А сами тянулись к Степану, раскрывали душу, советовались: ведь судьба у большинства из них была одна.

Вострецов не раз видел, как офицеры били солдат. Били рукой в белой перчатке. И заставляли молчать, вытягиваться в струнку. Степан старался не смотреть. Он сжимал кулаки, стискивал зубы так, что на скулах выступали желваки. В душе кипело негодование. Эх, с каким наслаждением один бы только разок ударил ой офицера! За попом пришлось бы посылать сразу, чтобы отпеть душу... Но сдерживался всегда Степан Вострецов. И было так почти до конца срока службы.

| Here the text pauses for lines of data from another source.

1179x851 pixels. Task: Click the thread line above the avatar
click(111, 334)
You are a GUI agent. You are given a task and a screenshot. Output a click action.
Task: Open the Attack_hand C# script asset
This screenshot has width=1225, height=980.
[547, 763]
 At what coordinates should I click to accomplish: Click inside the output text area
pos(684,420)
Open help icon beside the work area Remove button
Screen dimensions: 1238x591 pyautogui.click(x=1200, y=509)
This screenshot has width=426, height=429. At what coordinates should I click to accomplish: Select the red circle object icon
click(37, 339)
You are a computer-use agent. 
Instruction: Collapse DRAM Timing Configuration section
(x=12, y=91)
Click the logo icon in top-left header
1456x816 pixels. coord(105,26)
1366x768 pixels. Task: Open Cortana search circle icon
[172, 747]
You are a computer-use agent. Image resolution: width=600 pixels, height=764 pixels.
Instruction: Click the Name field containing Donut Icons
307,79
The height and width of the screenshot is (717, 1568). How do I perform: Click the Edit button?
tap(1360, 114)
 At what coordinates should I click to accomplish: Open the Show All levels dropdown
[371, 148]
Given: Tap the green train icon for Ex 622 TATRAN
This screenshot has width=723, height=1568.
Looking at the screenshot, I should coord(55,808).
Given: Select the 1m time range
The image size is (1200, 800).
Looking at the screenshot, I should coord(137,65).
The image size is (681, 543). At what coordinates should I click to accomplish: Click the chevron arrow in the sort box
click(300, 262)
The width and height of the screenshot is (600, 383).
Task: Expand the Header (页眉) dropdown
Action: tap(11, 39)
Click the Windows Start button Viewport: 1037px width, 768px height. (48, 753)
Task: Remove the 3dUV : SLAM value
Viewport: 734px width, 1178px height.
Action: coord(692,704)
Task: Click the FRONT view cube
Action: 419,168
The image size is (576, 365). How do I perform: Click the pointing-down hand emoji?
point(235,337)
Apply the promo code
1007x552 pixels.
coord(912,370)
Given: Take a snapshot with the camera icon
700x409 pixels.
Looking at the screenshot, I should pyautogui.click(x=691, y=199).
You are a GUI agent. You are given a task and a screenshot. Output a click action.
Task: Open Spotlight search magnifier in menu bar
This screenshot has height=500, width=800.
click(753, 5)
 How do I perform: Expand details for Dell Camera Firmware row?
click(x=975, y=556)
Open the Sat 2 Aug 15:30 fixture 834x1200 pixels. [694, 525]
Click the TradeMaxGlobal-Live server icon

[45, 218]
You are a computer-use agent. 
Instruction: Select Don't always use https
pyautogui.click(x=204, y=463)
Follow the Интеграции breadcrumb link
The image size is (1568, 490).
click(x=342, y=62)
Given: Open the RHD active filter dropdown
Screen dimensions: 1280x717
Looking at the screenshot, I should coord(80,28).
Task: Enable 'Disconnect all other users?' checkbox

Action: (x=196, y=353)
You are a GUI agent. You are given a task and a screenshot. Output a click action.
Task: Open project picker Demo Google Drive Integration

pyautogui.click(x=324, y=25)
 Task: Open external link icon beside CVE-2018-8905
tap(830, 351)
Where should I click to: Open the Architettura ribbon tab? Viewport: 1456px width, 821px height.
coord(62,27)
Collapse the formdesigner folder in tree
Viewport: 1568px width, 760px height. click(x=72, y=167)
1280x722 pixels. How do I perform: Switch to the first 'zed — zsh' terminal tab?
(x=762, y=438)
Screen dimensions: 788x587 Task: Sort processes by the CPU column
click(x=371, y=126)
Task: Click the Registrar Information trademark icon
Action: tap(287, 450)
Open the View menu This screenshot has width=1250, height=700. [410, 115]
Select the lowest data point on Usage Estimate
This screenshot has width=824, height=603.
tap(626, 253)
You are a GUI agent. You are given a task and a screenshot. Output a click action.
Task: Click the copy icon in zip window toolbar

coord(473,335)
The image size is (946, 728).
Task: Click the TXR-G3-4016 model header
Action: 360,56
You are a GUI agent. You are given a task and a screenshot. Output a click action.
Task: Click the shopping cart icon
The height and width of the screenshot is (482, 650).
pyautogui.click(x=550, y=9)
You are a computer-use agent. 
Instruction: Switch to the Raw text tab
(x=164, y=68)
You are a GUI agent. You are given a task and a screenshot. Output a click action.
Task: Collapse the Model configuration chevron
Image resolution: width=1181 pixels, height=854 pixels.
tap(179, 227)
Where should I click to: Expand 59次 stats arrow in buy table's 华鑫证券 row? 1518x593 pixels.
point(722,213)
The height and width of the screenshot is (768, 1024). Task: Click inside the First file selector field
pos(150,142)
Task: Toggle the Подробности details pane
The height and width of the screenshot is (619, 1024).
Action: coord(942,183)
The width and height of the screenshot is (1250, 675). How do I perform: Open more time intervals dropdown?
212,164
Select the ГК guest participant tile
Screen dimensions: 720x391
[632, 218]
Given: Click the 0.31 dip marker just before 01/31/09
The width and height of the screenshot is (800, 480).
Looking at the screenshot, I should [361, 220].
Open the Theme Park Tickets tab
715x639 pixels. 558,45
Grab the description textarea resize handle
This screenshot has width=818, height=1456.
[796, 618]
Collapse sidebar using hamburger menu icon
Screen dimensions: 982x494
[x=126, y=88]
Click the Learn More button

Произошло все неожиданно. Вертлявый манерный офицерик ударил по лицу солдата из новобранцев. Кровь хлынула из разбитого носа. Солдат хотел утереться, но последовала издевательская команда:

— Руки по швам! Сволочь...

И снова — удар. Офицер улыбался и курил папиросу. Вострецов не выдержал. Выхватив из пирамиды винтовку, он от души нанес удар штыком. Офицер увернулся. Его словно ветром сдуло. Штык более чем наполовину вошел в дверь.

Степана арестовали. Ему грозил расстрел. Но его любили солдаты, и ни один не подтвердил факта нападения на офицера. Кто-то проговорился на допросах о беседах Вострецова с солдатами, и этого оказалось достаточно: военно-окружной суд приговорил рядового 44-го Сибирского полка Степана Сергеевича Вострецова к трем годам тюремного заключения за агитацию в войсках против существующего строя. Солдаты, которых призывали в армию в одно время со Степаном, считали последние дни службы, собирались домой. Степана же повезли в тюрьму.

Три года тюрьмы. Многое передумал за это время Вострецов. Первые морщины появились на лице. Повзрослевшим и возмужавшим вышел он в 1913 г. на волю, решив вернуться домой, к отцу, в родное село Казанцево, поклониться могиле матери.

И вот он едет домой. Когда-то хорошо знакомые места теперь не узнать. Должно быть, оттого, что быстро темнеет.

Степан ни у кого не спрашивал, когда пароход прибудет в Казанцево. Он сам подсчитал, что примерно утром должны быть в Бирске, а там — рукой подать до родного села.